Victims are targeted with phishing emails disguised as a notification to take a mandatory COVID-19 test, attend a court hearing, or pay traffic fines that, when opened, lead to the download of malicious files. Most of the observed emails contained a PDF document with a link, which, when clicked on, triggers the download of malicious files. These files are regular RAR archives that have an executable file inside. These archives are hosted in legitimate file hosting services such as OneDrive or MediaFire.

RAR archives contain various droppers responsible for decrypting and running RATs such as Remcos, njRAT, and AsyncRAT on a compromised device. These tools provide numerous capabilities, such as remote control, as well as keylogging, screen capture, clipboard hijacking, exfiltration of files, and the ability to download and execute other malware.

In some cases observed by ESET, the attackers were also found to use heavily obfuscated AutoIt droppers that used shellcode to decrypt the payload and another to inject it into an already running process.

“During our research we saw approximately 70 different domain names used for C&C in the second half of 2020. This amounts to at least 24 IP addresses. By pivoting on passive DNS data for IP addresses and known domain names, we found that the attackers have used at least 160 additional domain names since 2019. This corresponds to at least 40 further IP addresses,” ESET said. “They’ve managed to operate at such scale by using Dynamic DNS services.”

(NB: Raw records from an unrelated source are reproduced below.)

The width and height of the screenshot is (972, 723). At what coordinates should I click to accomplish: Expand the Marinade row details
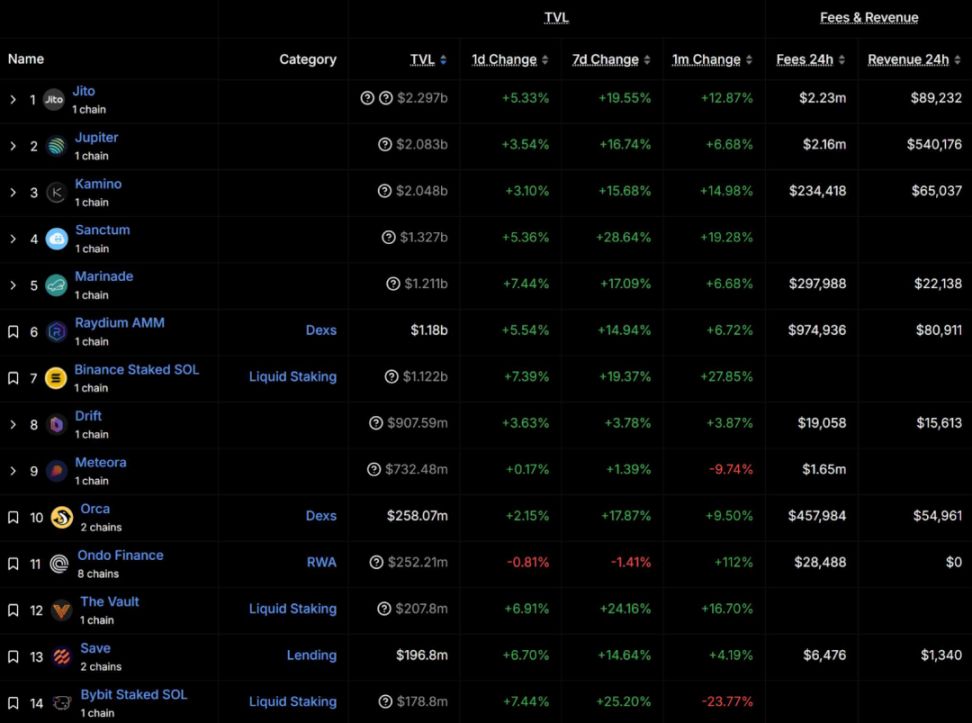13,286
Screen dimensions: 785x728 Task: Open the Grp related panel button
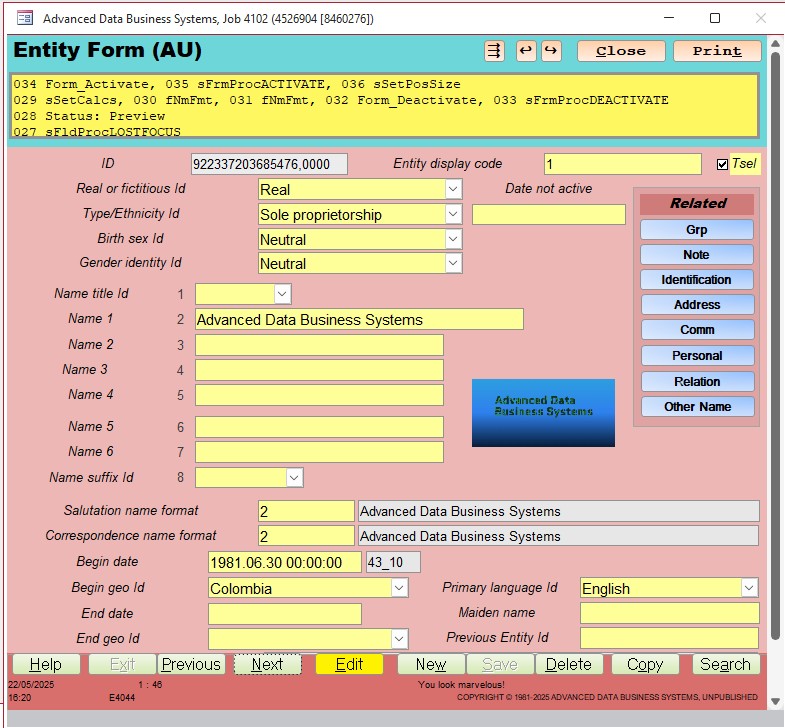point(696,230)
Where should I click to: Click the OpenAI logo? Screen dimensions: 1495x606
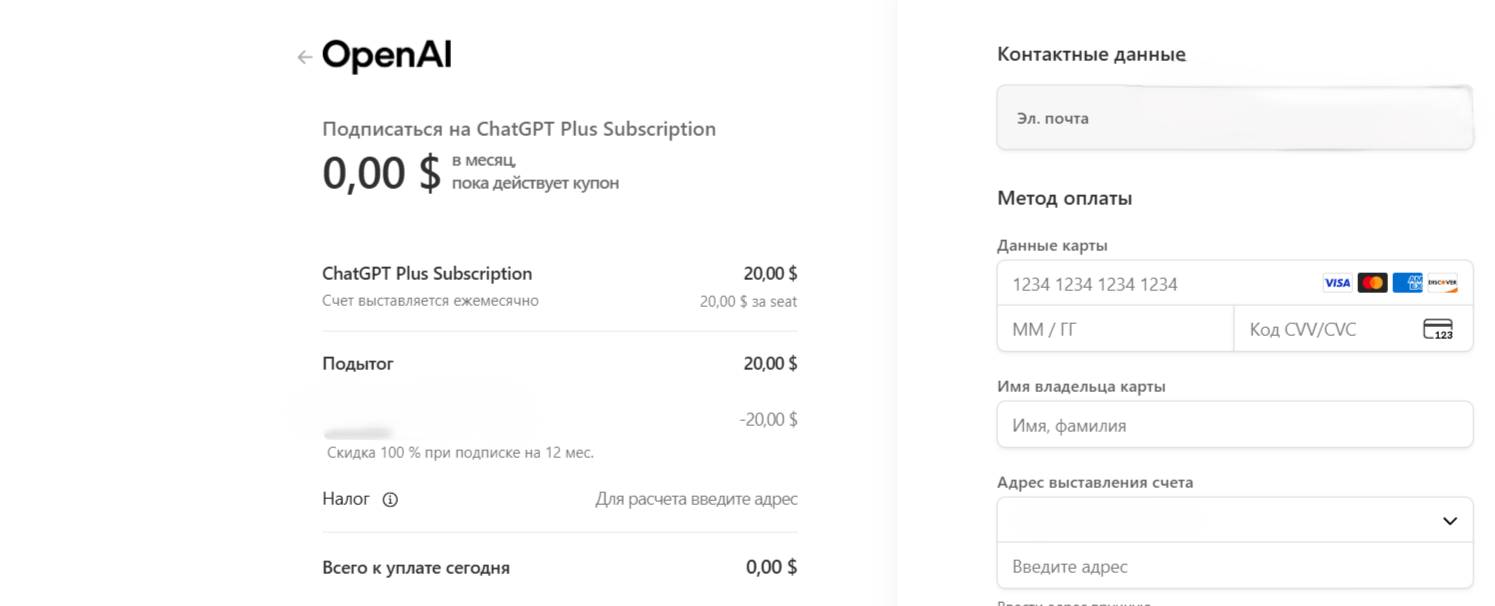pyautogui.click(x=387, y=56)
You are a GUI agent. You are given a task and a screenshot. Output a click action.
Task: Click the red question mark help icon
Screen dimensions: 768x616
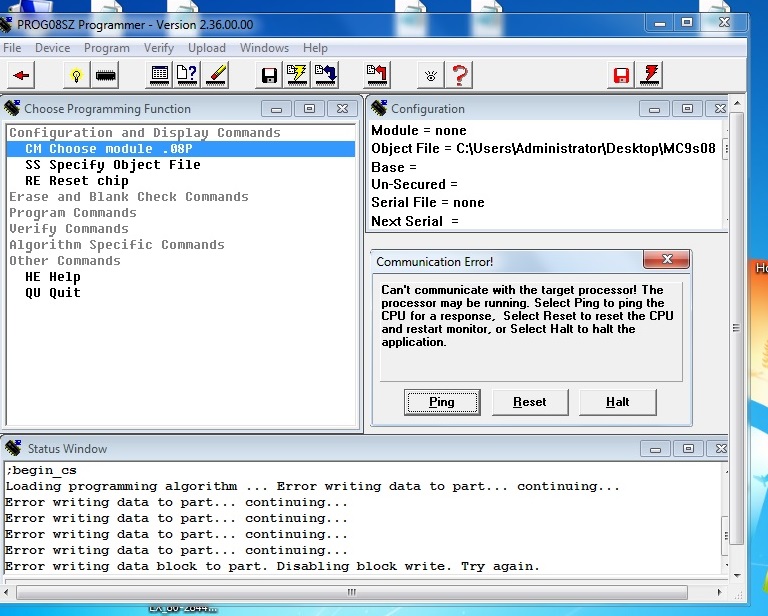click(460, 75)

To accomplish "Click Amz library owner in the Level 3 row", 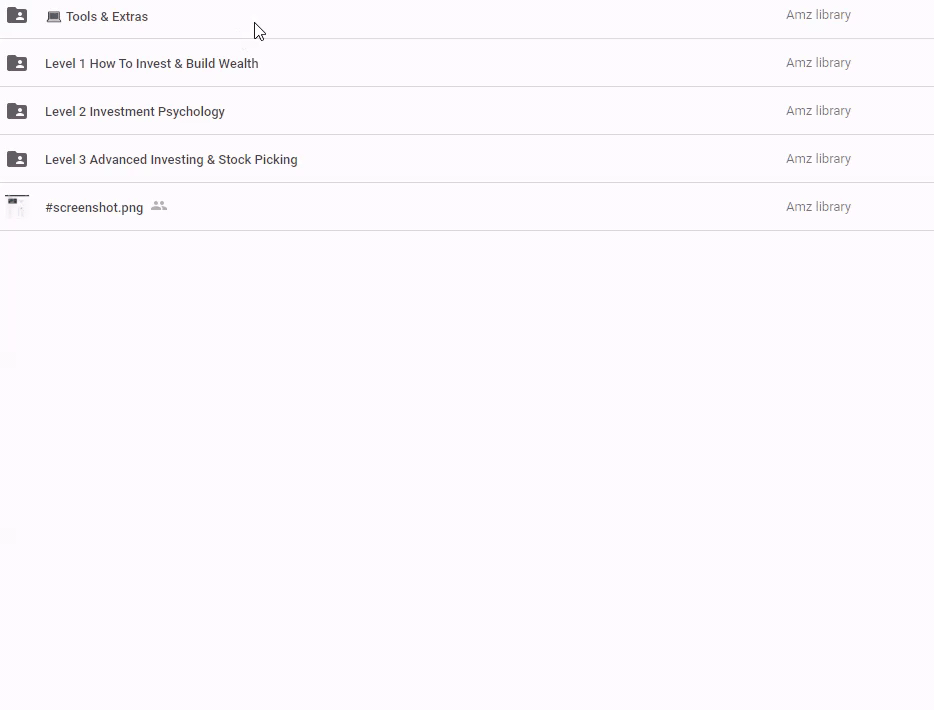I will pos(818,159).
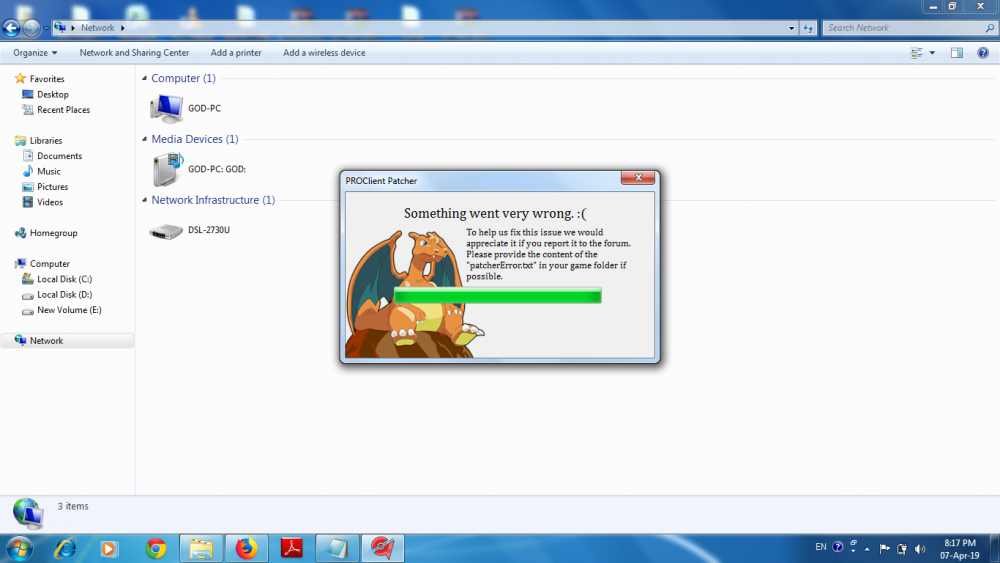Screen dimensions: 1000x563
Task: Open the DSL-2730U router device
Action: click(x=166, y=230)

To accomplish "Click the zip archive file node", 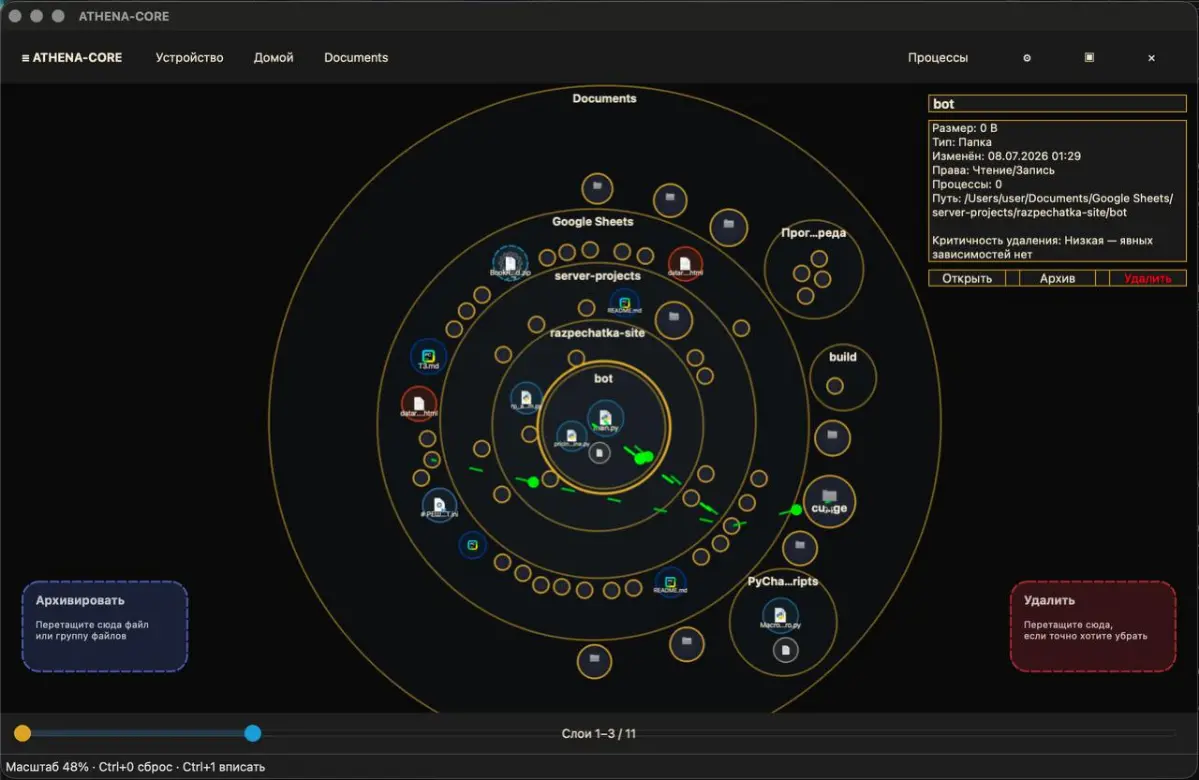I will pyautogui.click(x=510, y=263).
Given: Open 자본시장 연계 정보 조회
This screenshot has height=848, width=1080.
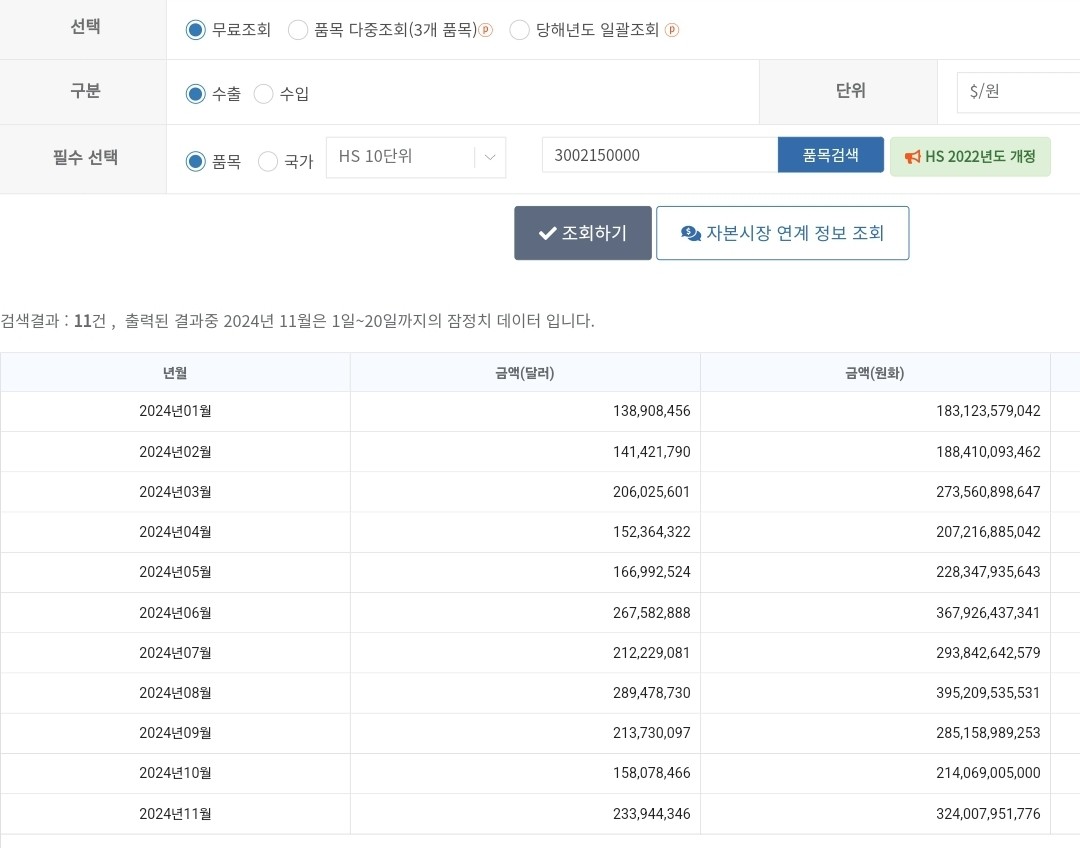Looking at the screenshot, I should coord(782,233).
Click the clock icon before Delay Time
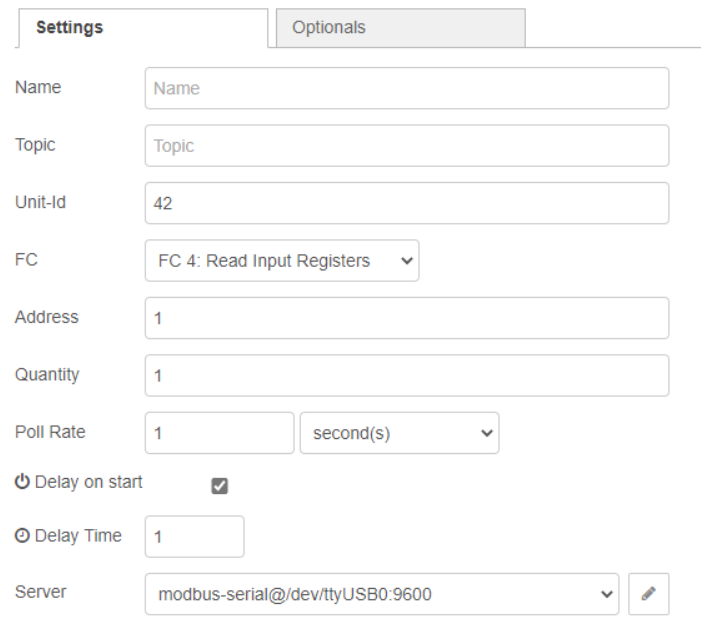The height and width of the screenshot is (636, 701). [x=22, y=536]
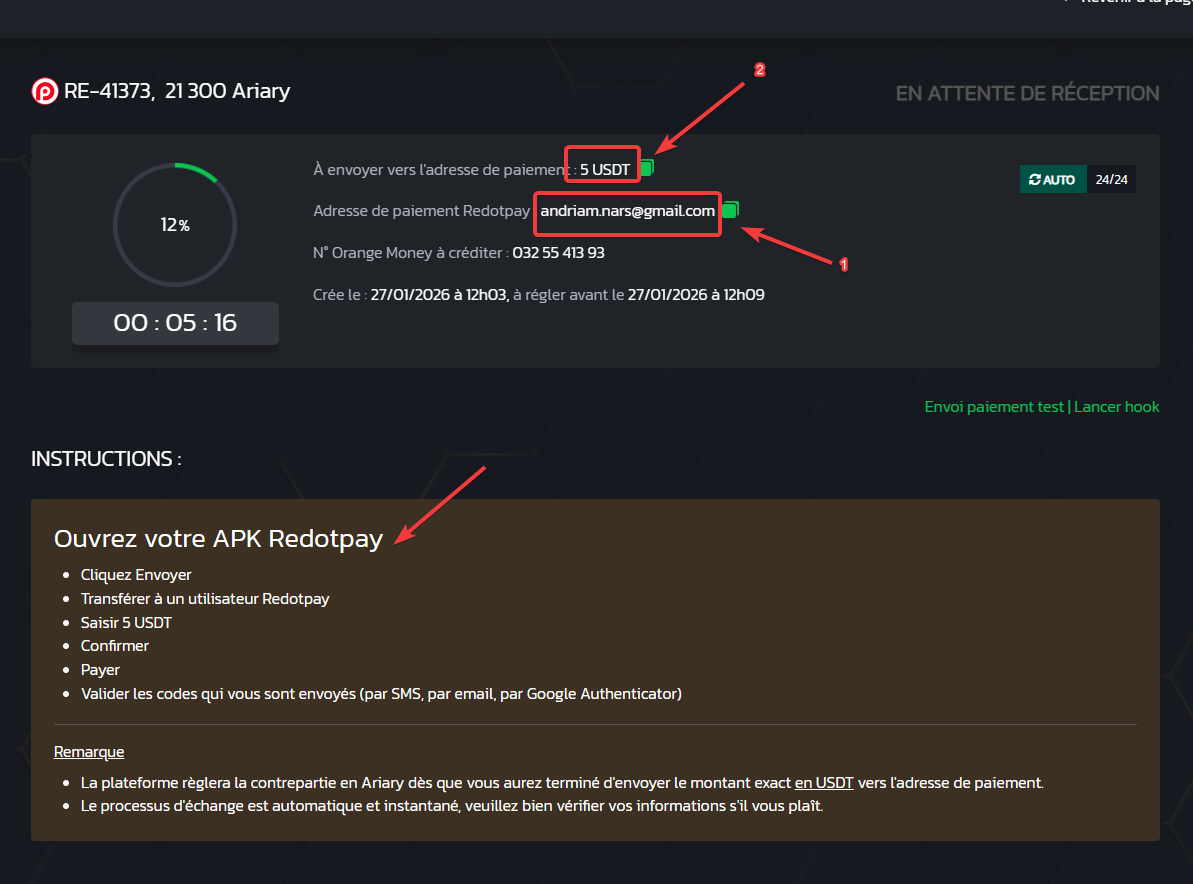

“Targeted malware attacks against Colombian entities have been scaled up since the campaigns that were described last year. The landscape has changed from a campaign that had a handful of C&C servers and domain names to a campaign with very large and fast-changing infrastructure with hundreds of domain names used since 2019. Even though TTPs have seen changes, not only in how malware is delivered in phishing emails but also in the RATs used, one aspect that remains the same is that the attacks are still targeted and focused on Colombian entities, both in the public and private sectors,” the researchers concluded.